- PAGE TEXT -
For Red Wings’ Dennis Cholowski, Michael Rasmussen, time in Grand Rapids will be important

Detroit News

Ted Kulfan
| The Detroit News

Dennis Cholowski and Michael Rasmussen have had opportunities with the Detroit Red Wings.

They simply haven’t been able to turn those opportunities into full-time spots in the lineup, establish themselves as NHL regulars.

Both will continue to wait for their next opportunity in the NHL, as both former first-round draft picks were reassigned by the Wings to the minor-league affiliate Grand Rapids Griffins earlier this week.

Rasmussen, 21, played in eight games for the Wings this season, with two assists. Rasmussen was physical, and showed glimpses of being the big, shut-down center, and effective net-front presence the Wings envision Rasmussen being in the future.

But for now, with Robby Fabbri, Sam Gagner and Adam Erne all coming off the COVID-19 protocol list, there wasn’t enough playing time left for a young player like Rasmussen.

- SOURCE MATERIAL -
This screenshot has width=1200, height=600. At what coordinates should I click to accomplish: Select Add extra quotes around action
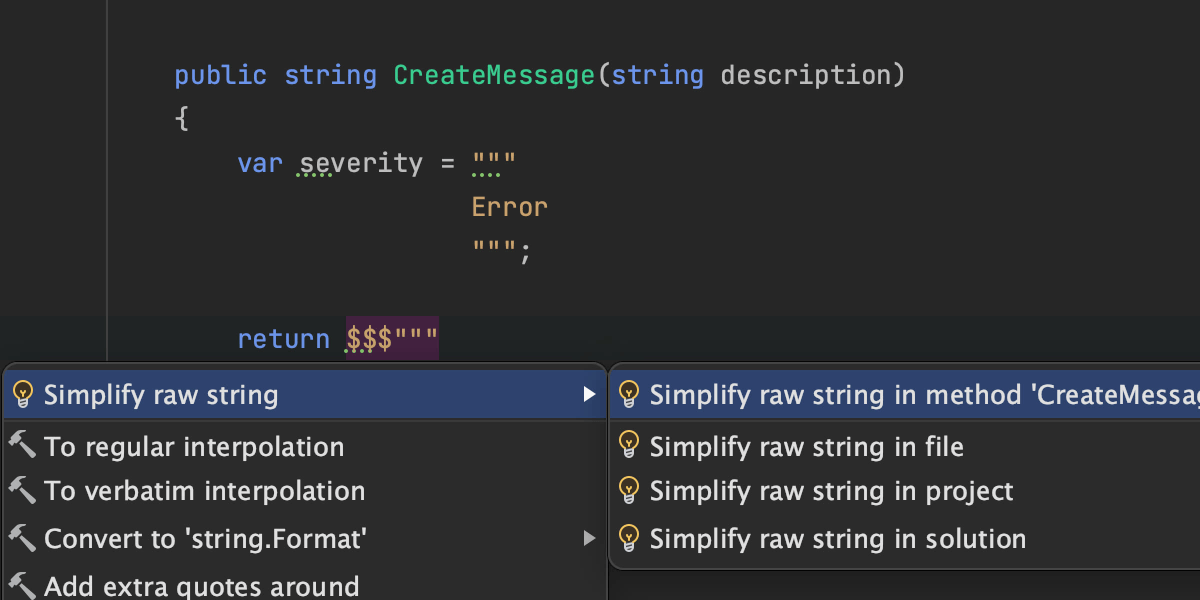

- SET OF TASKS -
[1] Answer these questions using the Red Wings article:
(a) To which minor-league affiliate were Cholowski and Rasmussen reassigned?
(b) How many games did Rasmussen play for the Wings this season?
(c) Which three players came off the COVID-19 protocol list?
[2] Return the passage of the Red Wings article from "For Red Wings’" to "Detroit Red Wings.", copied word for word.
The material comes from a different source than the Red Wings article.

- SOLUTIONS BY TASK -
[1]
(a) The Grand Rapids Griffins.
(b) Eight games.
(c) Robby Fabbri, Sam Gagner and Adam Erne.

[2]
For Red Wings’ Dennis Cholowski, Michael Rasmussen, time in Grand Rapids will be important

Detroit News

Ted Kulfan
| The Detroit News

Dennis Cholowski and Michael Rasmussen have had opportunities with the Detroit Red Wings.